> _TASK ITEM_
When you reach the line holding "Телеведущие (28, 2435)" in the material below, return that line and each one after it, word for word, with the pictures dropped.

> _AVAILABLE DATA_
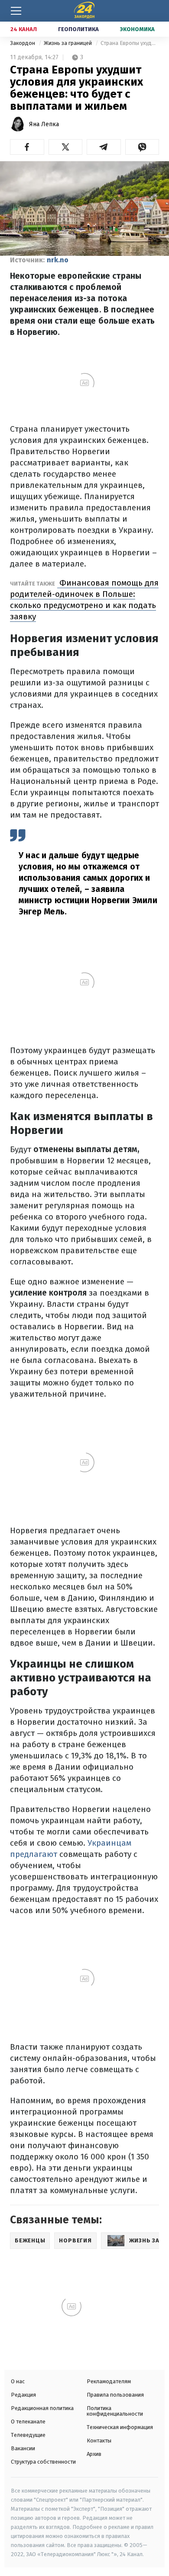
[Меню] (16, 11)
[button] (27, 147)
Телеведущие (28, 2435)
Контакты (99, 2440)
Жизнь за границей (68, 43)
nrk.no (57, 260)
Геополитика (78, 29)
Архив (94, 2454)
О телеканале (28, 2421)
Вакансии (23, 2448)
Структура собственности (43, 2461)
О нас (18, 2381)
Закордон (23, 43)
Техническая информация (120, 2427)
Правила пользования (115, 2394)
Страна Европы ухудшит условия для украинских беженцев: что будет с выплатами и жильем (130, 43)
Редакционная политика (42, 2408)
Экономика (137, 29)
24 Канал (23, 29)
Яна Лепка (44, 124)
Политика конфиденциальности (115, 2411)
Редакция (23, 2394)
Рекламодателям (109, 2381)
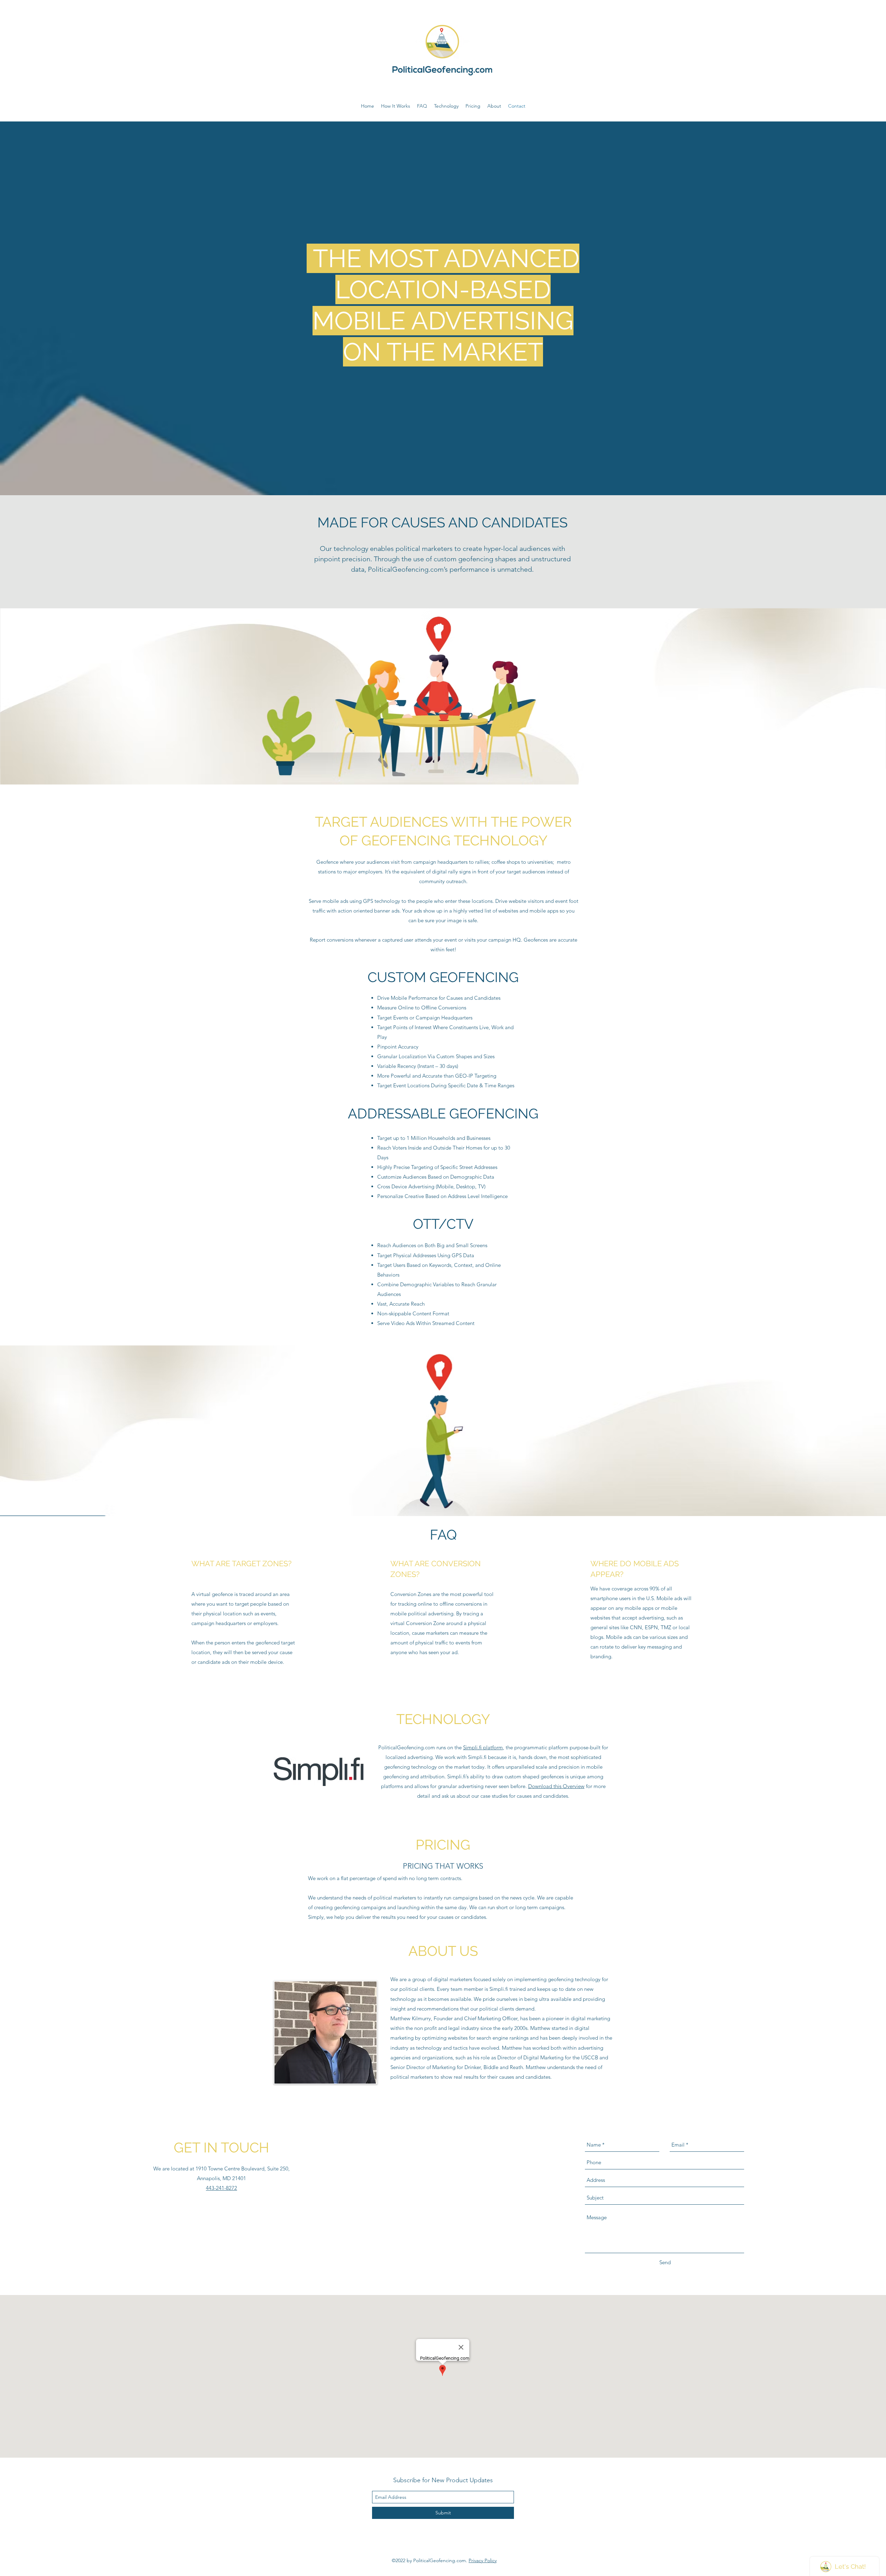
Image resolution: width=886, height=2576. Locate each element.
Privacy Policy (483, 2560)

> _SOLUTION TO THIS PROBLEM_
Телеведущие (28, 2435)
Контакты (99, 2440)
Жизнь за границей (68, 43)
nrk.no (57, 260)
Геополитика (78, 29)
Архив (94, 2454)
О телеканале (28, 2421)
Вакансии (23, 2448)
Структура собственности (43, 2461)
О нас (18, 2381)
Закордон (23, 43)
Техническая информация (120, 2427)
Правила пользования (115, 2394)
Страна Европы ухудшит условия для украинских беженцев: что будет с выплатами и жильем (130, 43)
Редакционная политика (42, 2408)
Экономика (137, 29)
24 Канал (23, 29)
Яна Лепка (44, 124)
Политика конфиденциальности (115, 2411)
Редакция (23, 2394)
Рекламодателям (109, 2381)
Image resolution: width=886, height=2576. Locate each element.
Privacy Policy (483, 2560)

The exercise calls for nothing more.